Was der Beschwerdeführer im Urteil 6B_433/2024 vom 4. September 2024 dagegen vorbringt verfängt gemäss Bundesgericht nicht:

«Im Einzelnen macht er geltend, als er an der Berufungsverhandlung das Plädoyer verlesen habe, sei er vom Vorsitzenden unterbrochen worden, weil sich seine Ausführungen wiederholt hätten. Der Vorsitzende habe vorgeschlagen, dass er auf das Verlesen verzichte und das Plädoyer lediglich zu den Akten reiche. Offensichtlich habe das Richtergremium in Abwesenheit der Staatsanwaltschaft und der Privatklägerschaft „nicht sonderlich Lust auf die Berufungsverhandlung [gehabt] und darauf, sich die berechtigten Rügen des Beschuldigten anzuhören“. Damit legt der Beschwerdeführer nicht dar, weshalb die Bemessung seines Honorars willkürlich sein sollte. Im Gegenteil zeigt er auf, dass die Vorinstanz seine Ausführungen bereits an der Berufungsverhandlung als redundant und ausschweifend wahrnahm.» (E.2.3.1).

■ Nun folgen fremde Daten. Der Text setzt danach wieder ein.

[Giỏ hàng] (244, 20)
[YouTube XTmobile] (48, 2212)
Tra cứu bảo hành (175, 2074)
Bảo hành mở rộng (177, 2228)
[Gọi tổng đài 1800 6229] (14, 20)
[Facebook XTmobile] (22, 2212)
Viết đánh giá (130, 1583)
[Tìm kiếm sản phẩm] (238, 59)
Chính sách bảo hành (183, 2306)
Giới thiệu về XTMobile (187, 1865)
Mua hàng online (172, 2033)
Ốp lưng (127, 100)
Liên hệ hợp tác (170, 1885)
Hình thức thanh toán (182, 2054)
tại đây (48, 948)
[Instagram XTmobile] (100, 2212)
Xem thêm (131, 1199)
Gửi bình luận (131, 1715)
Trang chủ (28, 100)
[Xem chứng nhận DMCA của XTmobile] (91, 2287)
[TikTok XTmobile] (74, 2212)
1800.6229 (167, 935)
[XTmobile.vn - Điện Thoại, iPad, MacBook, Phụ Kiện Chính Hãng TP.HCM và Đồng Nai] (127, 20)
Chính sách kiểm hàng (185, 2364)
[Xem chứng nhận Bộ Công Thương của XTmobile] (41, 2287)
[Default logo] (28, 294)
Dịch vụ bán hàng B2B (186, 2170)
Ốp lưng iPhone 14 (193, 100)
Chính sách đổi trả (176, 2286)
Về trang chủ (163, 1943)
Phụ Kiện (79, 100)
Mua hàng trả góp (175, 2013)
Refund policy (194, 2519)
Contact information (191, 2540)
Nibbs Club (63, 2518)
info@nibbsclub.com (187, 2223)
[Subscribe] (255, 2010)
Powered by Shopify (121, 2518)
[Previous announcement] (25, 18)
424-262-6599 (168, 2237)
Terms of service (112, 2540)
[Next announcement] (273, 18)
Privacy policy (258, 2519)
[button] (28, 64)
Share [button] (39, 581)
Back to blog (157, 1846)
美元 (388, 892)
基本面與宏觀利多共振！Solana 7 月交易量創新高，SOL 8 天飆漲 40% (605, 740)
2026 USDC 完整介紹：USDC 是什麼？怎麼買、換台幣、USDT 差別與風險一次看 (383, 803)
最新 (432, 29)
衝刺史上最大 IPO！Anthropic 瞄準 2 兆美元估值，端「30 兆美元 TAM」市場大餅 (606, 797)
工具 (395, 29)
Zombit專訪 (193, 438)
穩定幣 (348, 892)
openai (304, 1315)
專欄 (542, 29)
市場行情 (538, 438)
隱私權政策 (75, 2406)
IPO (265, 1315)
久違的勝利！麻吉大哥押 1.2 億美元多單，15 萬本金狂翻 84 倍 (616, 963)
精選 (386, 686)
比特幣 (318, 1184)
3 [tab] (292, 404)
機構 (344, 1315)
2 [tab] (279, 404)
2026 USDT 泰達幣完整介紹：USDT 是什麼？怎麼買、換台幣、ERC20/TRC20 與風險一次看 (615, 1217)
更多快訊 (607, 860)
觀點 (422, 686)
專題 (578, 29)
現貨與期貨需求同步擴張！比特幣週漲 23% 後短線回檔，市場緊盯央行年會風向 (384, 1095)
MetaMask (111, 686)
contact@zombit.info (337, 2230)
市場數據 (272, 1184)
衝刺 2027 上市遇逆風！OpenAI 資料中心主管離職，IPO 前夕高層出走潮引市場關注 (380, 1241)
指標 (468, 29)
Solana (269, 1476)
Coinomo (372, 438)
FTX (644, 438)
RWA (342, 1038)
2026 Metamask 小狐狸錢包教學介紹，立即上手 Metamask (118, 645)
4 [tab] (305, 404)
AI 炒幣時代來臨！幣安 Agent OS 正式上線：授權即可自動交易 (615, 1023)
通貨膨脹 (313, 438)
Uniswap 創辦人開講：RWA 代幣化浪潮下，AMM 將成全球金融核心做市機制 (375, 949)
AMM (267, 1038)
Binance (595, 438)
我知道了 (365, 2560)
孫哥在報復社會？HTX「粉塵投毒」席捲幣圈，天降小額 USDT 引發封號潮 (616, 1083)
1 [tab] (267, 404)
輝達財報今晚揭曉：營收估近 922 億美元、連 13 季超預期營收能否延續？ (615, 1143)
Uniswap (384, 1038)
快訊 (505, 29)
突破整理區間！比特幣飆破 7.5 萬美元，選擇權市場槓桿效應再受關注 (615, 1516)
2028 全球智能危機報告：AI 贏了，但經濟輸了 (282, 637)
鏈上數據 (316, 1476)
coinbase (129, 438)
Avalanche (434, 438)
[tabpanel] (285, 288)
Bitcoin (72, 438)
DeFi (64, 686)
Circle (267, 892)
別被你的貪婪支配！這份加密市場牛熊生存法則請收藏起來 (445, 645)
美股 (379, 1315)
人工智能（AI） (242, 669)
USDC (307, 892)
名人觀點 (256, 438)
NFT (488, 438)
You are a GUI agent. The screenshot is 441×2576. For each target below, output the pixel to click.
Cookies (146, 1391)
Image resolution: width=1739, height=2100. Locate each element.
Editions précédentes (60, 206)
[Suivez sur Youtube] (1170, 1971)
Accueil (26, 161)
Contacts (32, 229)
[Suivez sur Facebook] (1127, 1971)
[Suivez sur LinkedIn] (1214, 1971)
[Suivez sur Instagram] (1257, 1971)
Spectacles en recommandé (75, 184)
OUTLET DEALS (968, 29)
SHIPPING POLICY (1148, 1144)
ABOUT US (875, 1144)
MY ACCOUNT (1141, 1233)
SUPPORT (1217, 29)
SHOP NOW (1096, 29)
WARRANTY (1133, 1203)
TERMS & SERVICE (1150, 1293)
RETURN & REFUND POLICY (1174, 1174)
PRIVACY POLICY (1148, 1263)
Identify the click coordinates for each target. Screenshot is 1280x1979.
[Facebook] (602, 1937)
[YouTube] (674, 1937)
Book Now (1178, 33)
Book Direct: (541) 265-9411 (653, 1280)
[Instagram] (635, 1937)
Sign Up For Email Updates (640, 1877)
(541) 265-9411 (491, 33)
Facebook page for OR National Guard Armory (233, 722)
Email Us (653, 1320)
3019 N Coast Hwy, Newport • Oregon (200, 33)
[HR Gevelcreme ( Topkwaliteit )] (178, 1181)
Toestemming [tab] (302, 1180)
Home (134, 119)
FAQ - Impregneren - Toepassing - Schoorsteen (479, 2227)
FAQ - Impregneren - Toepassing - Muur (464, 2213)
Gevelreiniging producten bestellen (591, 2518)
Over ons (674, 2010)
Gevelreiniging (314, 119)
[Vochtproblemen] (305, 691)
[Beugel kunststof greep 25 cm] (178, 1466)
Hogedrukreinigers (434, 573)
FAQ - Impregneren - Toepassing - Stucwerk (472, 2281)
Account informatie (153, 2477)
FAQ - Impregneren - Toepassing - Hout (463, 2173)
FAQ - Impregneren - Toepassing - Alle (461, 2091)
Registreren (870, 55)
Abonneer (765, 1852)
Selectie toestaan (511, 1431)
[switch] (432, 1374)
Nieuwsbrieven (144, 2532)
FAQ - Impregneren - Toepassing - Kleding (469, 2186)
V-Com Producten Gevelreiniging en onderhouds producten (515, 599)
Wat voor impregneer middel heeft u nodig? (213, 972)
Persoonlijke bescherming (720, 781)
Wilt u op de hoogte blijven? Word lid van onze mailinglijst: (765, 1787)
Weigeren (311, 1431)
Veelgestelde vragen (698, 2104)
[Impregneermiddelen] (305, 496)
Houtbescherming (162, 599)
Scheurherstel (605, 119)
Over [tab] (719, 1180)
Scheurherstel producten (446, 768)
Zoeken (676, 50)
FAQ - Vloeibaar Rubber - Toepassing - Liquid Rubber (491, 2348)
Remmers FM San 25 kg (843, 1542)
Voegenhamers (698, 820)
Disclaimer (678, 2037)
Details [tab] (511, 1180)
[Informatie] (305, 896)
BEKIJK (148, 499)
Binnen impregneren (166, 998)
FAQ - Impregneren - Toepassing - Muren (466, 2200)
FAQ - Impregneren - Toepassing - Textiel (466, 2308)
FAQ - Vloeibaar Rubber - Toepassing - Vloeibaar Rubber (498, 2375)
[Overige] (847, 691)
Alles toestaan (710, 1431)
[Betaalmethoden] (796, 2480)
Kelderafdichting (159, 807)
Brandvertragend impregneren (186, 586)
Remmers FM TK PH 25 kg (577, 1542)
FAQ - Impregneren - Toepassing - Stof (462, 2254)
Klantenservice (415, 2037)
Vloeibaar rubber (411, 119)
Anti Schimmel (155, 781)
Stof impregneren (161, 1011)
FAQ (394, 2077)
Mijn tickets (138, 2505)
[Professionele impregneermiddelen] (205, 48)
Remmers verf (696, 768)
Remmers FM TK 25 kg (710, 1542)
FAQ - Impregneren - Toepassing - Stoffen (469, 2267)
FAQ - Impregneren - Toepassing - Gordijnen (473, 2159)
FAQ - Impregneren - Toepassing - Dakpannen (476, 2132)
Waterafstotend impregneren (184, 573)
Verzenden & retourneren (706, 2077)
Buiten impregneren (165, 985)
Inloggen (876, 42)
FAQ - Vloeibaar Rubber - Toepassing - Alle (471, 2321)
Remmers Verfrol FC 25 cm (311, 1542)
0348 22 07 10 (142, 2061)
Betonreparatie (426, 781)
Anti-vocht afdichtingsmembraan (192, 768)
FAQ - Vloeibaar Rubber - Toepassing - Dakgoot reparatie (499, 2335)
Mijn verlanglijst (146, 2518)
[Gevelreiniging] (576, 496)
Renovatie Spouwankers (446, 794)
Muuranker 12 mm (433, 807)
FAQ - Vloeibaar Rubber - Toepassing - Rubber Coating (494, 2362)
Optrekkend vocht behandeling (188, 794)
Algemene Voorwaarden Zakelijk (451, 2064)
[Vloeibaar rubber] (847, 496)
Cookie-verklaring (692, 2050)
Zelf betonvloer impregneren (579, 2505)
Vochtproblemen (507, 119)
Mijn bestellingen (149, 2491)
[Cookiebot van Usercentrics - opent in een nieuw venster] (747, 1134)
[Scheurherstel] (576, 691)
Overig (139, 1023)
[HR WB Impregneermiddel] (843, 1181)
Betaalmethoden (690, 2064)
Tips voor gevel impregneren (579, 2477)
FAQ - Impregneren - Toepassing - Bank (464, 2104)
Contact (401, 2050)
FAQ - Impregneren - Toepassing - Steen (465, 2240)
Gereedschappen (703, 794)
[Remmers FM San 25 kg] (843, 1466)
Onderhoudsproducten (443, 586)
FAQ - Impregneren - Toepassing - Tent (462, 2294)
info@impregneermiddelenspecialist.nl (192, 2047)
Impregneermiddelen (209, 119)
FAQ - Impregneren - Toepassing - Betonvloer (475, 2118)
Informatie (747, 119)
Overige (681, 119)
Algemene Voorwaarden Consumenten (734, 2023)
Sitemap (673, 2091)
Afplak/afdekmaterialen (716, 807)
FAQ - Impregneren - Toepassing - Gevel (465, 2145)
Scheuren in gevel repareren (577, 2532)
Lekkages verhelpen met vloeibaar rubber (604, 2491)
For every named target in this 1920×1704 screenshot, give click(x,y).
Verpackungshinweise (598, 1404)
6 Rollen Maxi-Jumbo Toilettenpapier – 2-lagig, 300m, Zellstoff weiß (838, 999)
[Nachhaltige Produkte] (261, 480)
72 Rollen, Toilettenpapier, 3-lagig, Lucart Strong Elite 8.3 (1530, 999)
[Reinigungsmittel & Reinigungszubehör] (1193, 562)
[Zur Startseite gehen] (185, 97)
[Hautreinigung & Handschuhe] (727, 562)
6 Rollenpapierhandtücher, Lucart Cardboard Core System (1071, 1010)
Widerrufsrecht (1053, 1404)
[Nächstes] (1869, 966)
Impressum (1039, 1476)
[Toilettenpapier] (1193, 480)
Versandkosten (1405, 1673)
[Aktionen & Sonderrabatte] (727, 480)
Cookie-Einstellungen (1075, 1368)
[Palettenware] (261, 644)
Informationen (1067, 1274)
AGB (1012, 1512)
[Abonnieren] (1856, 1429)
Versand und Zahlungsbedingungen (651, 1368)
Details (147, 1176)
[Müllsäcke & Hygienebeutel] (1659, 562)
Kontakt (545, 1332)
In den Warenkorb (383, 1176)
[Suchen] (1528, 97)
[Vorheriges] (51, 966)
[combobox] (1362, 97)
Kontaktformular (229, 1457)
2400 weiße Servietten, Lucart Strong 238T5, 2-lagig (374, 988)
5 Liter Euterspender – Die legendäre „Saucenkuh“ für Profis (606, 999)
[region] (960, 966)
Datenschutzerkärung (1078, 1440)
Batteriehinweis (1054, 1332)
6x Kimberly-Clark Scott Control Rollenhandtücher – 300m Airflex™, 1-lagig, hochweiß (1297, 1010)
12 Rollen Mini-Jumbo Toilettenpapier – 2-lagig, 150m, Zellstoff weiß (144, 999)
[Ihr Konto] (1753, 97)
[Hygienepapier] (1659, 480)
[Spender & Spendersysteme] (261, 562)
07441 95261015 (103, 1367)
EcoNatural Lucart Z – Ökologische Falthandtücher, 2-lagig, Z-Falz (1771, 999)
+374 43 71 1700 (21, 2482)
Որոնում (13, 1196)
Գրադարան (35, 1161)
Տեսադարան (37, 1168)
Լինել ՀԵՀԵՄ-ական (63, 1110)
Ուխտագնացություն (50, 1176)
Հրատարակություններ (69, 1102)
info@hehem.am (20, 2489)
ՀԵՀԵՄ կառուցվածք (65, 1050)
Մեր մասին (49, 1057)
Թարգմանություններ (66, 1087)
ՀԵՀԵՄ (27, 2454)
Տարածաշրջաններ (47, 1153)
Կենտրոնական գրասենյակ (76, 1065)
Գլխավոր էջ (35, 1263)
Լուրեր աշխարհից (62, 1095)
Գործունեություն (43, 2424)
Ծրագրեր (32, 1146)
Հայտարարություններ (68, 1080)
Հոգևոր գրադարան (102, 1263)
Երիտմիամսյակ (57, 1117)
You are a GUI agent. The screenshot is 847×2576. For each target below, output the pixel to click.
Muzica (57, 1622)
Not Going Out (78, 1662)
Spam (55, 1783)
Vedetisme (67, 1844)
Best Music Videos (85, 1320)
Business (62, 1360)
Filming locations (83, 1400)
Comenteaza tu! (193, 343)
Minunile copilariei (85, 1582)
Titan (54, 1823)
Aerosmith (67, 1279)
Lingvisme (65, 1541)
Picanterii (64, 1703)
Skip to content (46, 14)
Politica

«Die Ausführungen des Beschwerdeführers erschöpfen sich über weite Strecken in einer unzulässigen appellatorischen Kritik am angefochtenen Entscheid. So trägt er beispielsweise vor, dass die Vorinstanz offensichtlich der Auffassung sei, „der Fall des Beschuldigten sei derart klar und es sei somit derart obsolet, diesen zu verteidigen, dass der Beschwerdeführer sich jegliche Argumente, zumindest jedoch rund 2/3 davon, sparen konnte oder hätte sparen sollen“. Dies könne nicht der Ernst der Vorinstanz sein. Damit legt der Beschwerdeführer keine Willkür dar. Gleiches gilt, wenn er vorträgt, das erstinstanzliche Urteil umfasse 200 Seiten, zumal es nicht nur den von ihm vertretenen Beschuldigten betraf, sondern auch dessen Ehefrau und dessen Bruder. Weiter trägt der Beschwerdeführer vor, er sei wohl der einzige gewesen, der alle Observationsvideos des Beschuldigten geschaut habe. Denn es dürfe „mit gutem Grund in Frage gestellt werden, ob […] irgendjemand bei der Staatsanwaltschaft, der ersten Instanz oder der Vorinstanz überhaupt jemals alle Videos oder auch nur einen (grösseren) Teil davon gesehen und überprüft [habe]“. Der Beschwerdeführer selbst trägt vor, bereits die Erstinstanz habe ausgeführt, eine stichprobenweise Durchsicht der Observationsvideos hätte ausgereicht. Auch diesbezüglich legt er nicht ansatzweise dar, weshalb die Vorinstanz bei der Bemessung seines Honorars in Willkür verfallen sein sollte. Mit ihrer schlüssigen Begründung setzt er sich nicht hinreichend auseinander.» (E.2.3.2).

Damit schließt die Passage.